Depends on perspective. Let's say you are coming from an S550e or another German über sedan, then you may be let down by the Cadillac. Take it away Motor Trend:
You get a lot of car for $76,000 compared to the Porsche Panamera 4 E-Hybrid, Mercedes-Benz S550e, and BMW 740e—but there are plenty of places where Cadillac misses the high bar the Germans have set (the 530e plug-in is also available for those who don’t mind a smaller back seat). The interior, for all its creature comforts, doesn’t have an interior design that’s as inspired as the Germans.
Not only is the design arguably too safe, but the material choice is frankly bizarre.
There’s an old rule one of my high school hockey coaches had: don’t ever eat anything with more than five ingredients on a game day because it’ll only slow you down.
The same basic rule can be applied to automotive interiors: pick three materials as your thematic elements, and stick to it. Anything else is overkill. Volvo is the master at this. The S90 features leather, wood, and a hint of aluminum. Cadillac unfortunately takes the shotgun approach with the CT6—on the dash alone there’s perforated leather, piano black trim, satin aluminum, carbon fiber, and a black walnut-looking wood. Less is more. The piano black and carbon fiber can go. A luxury flagship doesn’t need to look sporty even if it is.
Cadillac’s interior quality is all over the map, ranging from hard Chevrolet-grade plastics in spots where Cadillac doesn’t think you’ll notice (such as the door pockets) to varying grades of leather on less-trafficked touch points such as the dash tops to actually top-tier materials on the seats and steering wheel.
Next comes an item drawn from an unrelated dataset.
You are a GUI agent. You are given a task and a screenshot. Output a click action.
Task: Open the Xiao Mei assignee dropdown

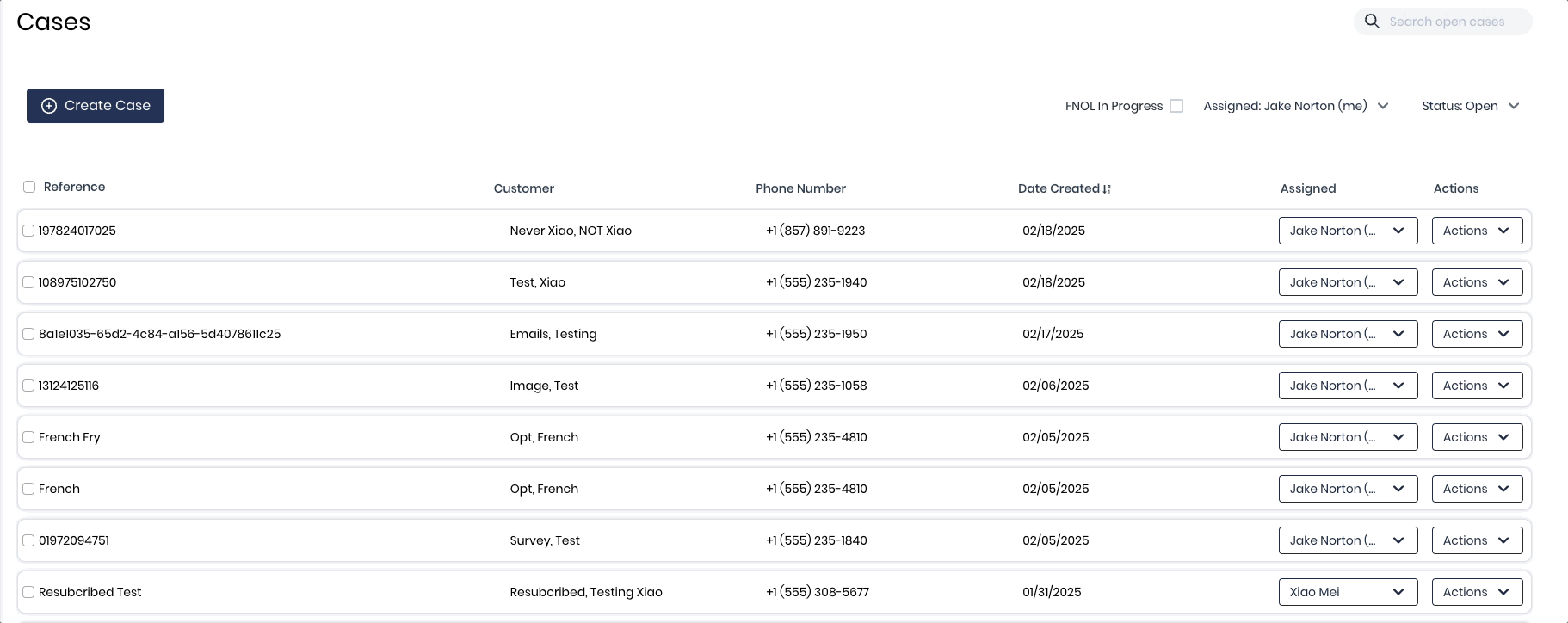coord(1348,592)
So, see, matter solved. The Cadillac's interior uses too diverse materials, is Chevrolet grade, and/or bizarre. It's also too safe. This is clearly obvious. Motor Trend said so.
But WAIT! Let's run some prices by you: Mercedes S550e starts at $96,600, the BMW 740e starts at $90,095, the Porsche Panamera E-Hybrid starts $99,600. What if you were coming from a car that started about the same price as the Cadillac CT6 Plug-in? Like say a Tesla?
Here's what Teslarati says:
The CT6 Plugin is a different take on the “electric car” and seeks to ease drivers into the plug-in vehicle experience, led largely by Cadillac’s mastery of luxury interior finishes. Burlwood accents in the dash stand in stark contrast to the two integrated LCD screens that land somewhere between a feature-packed leather recliner from the future and an iPad, while still being able to maintain balance. Though Tesla may own the electric luxury vehicle market today, the plushness of the CT6 reminds me (after having experienced the vehicle first-hand) that Tesla has some serious competition on the luxury front.
Having said that, the CT6 is no Tesla. This is not the much famed “Tesla killer” nor does it aim to be. The new Cadillac CT6 plug-in is a luxury ride that gives customers who want all the creature comforts of a Cadillac blended together with the latest and greatest high tech features like electric propulsion, lithium-ion batteries and intelligently designed LCD screens chock full of data.
Or for that matter this Bloomberg reviewer who compared the CT6 favorably to the Tesla. The article is subtitled: The New CT6 Hybrid pairs a little electricity with a lot of swank
Instead, I selected “sport” mode, nudged the gauge firmly into the gasoline zone and slalomed south on the Saw Mill River Parkway. The CT6, like all of Cadillac’s current sedans, is a joy to drive. The suspension and steering are firm and tight, respectively. For a big car, there’s little listlessness or body lean, and the heavy battery bolted on top of the rear axle planted the car as it pushed through turns.
The burled wood of the dash makes one feel as if they are piloting a vintage cello.
The 2-liter turbo engine is eager and athletic, occasionally drawing a further boost from the dual electric motors. With the regenerative system set to the most aggressive of four settings, I seldom touched the brake.
The interior trimmings, meanwhile, put Tesla to shame. The seats, in particular, are sublime in cinnamon. The burled wood of the dash makes one feel as if they are piloting a vintage cello. It’s all a notch below Porsche’s new Panamera cockpit, but still pure luxury in the country-clubbiest sense of the word.
Luxury is in the eye of the beholder and the beholder's check account. The Germans will always have their exquisite minimalism, and their higher price tags, and for some beholders those higher pricetags are a draw unto themselves. Tesla owners will always have their $150,000 straight line wonders, although most of them won't even have that. Most Tesla buyers might have to brag about their 250 mile all EV range, because they might feel they are missing something if they have to compare their Teslas to your Cadillac CT6 Plug-in on luxury, and when that happens they may feel silly if they mention their pricetag.